People with insomnia are often not aware of their negative thought patterns regarding their sleep disturbances. The focus usually lies on short or long-term negative-consequences of sleeplessness causing anxiety which can lead to a vicious cycle of insomnia. Mindfulness-based interventions teach an objective view on those negative thought patterns and help to redirect the focus towards a neutral perception of an experience, such as not being able to fall asleep. Meditation practice or activities which help to focus the attention to the present moment are part of mindfulness-based interventions. In MBSR (mindfulness-based stress reduction) and MBCT (mindfulness-based cognitive therapy) guided mindfulness meditations play a constant role in the interventions. This constant judgemental free redirection of the focus can be seen as a cognitive training.
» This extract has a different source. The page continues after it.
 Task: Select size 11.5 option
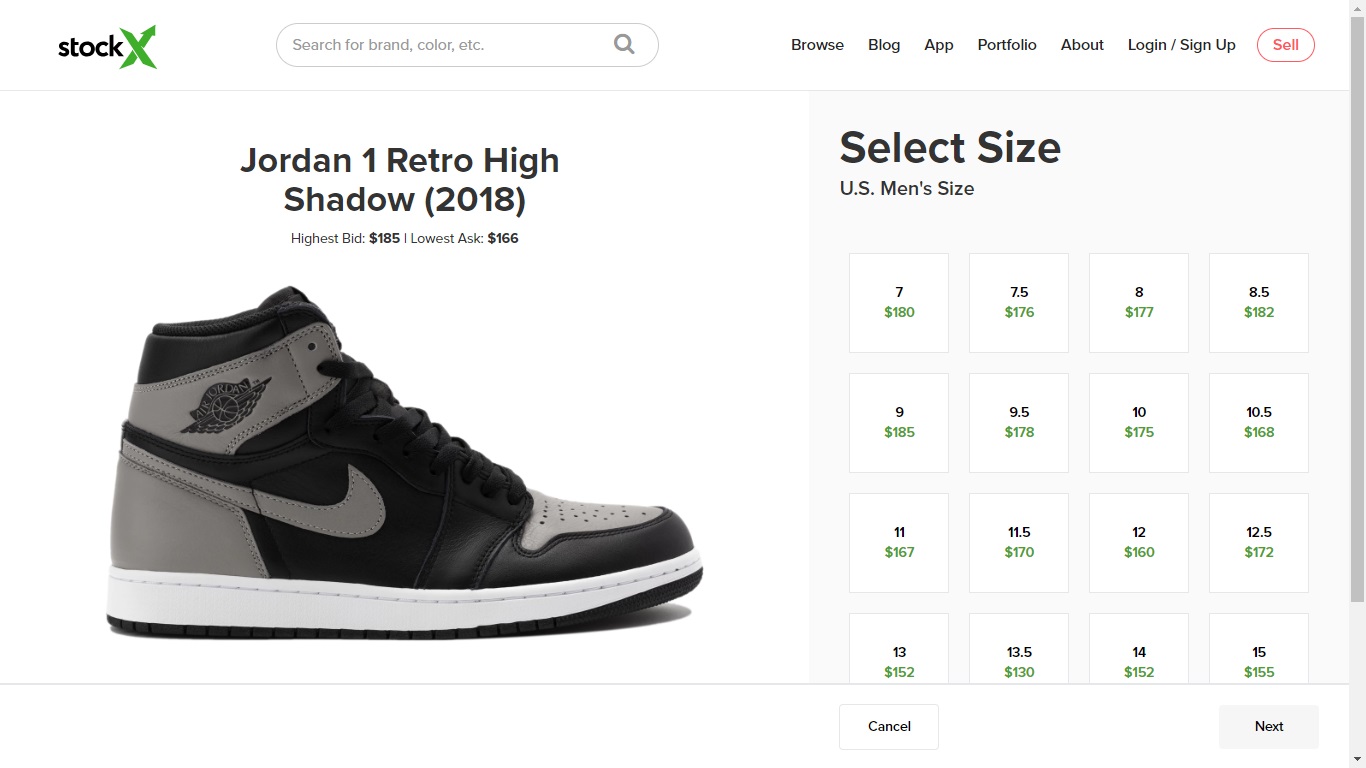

The more the participants engage in these trainings the easier it can become for them to take an objective point of view. Individuals with insomnia can learn through this objective point of view to detach the experience of not being able to sleep from the emotional attachment of seeking to sleep. The experience of not being able to fall asleep causes primary arousal and the emotional attachment to seeking sleep causes secondary arousal. Through a mindful approach to a situation with high arousal potential the individual learns to categorise the situation as neutral which prevents catastrophic thoughts about a possible negative consequence in the future. For example, one could have a shorter sleep than intended and only realises this fact without ruminating about the possible negative effect this could have on the day. To practice redirecting the focus back to the present moment helps to decrease hyperarousal caused by negative assumptions about the possible negative consequences.[4]    
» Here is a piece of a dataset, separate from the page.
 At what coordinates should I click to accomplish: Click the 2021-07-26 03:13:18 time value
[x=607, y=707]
Mindfulness is supposed to help the individual bring awareness to their sleep related experiences and to re-establish a healthy sleep rhythm and a higher sleep quality.[7]

References[edit]

  1. ^ Harvey, A. G (2002-08-01). "A cognitive model of insomnia". Behaviour Research and Therapy. 40 (8): 869–893. doi:10.1016/S0005-7967(01)00061-4. ISSN 0005-7967.
  2. ^ Ong, Jason C.; Ulmer, Christi S.; Manber, Rachel (2012-11-01). "Improving sleep with mindfulness and acceptance: A metacognitive model of insomnia". Behaviour Research and Therapy. 50 (11): 651–660. doi:10.1016/j.brat.2012.08.001. ISSN 0005-7967.
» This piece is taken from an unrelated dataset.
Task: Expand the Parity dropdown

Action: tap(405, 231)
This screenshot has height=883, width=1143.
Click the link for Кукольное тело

  3. ^ Harvey, A. G (2002-08-01). "A cognitive model of insomnia". Behaviour Research and Therapy. 40 (8): 869–893. doi:10.1016/S0005-7967(01)00061-4. ISSN 0005-7967.
  4. ^ a b c d e f Ong, Jason C.; Ulmer, Christi S.; Manber, Rachel (2012-11-01). "Improving sleep with mindfulness and acceptance: A metacognitive model of insomnia". Behaviour Research and Therapy. 50 (11): 651–660. doi:10.1016/j.brat.2012.08.001. ISSN 0005-7967.
  5. ^ "APA PsycNet" (PDF). psycnet.apa.org. Retrieved 2021-12-06.
  6. ^ Howell, Andrew J.; Digdon, Nancy L.; Buro, Karen; Sheptycki, Amanda R. (2008-12-01). "Relations among mindfulness, well-being, and sleep". Personality and Individual Differences. 45 (8): 773–777. doi:10.1016/j.paid.2008.08.005. ISSN 0191-8869.
  7. ^ Black, David S.; O’Reilly, Gillian A.; Olmstead, Richard; Breen, Elizabeth C.; Irwin, Michael R. (2015-04-01). "Mindfulness Meditation and Improvement in Sleep Quality and Daytime Impairment Among Older Adults With Sleep Disturbances: A Randomized Clinical Trial". JAMA Internal Medicine. 175 (4): 494–501. doi:10.1001/jamainternmed.2014.8081. ISSN 2168-6106.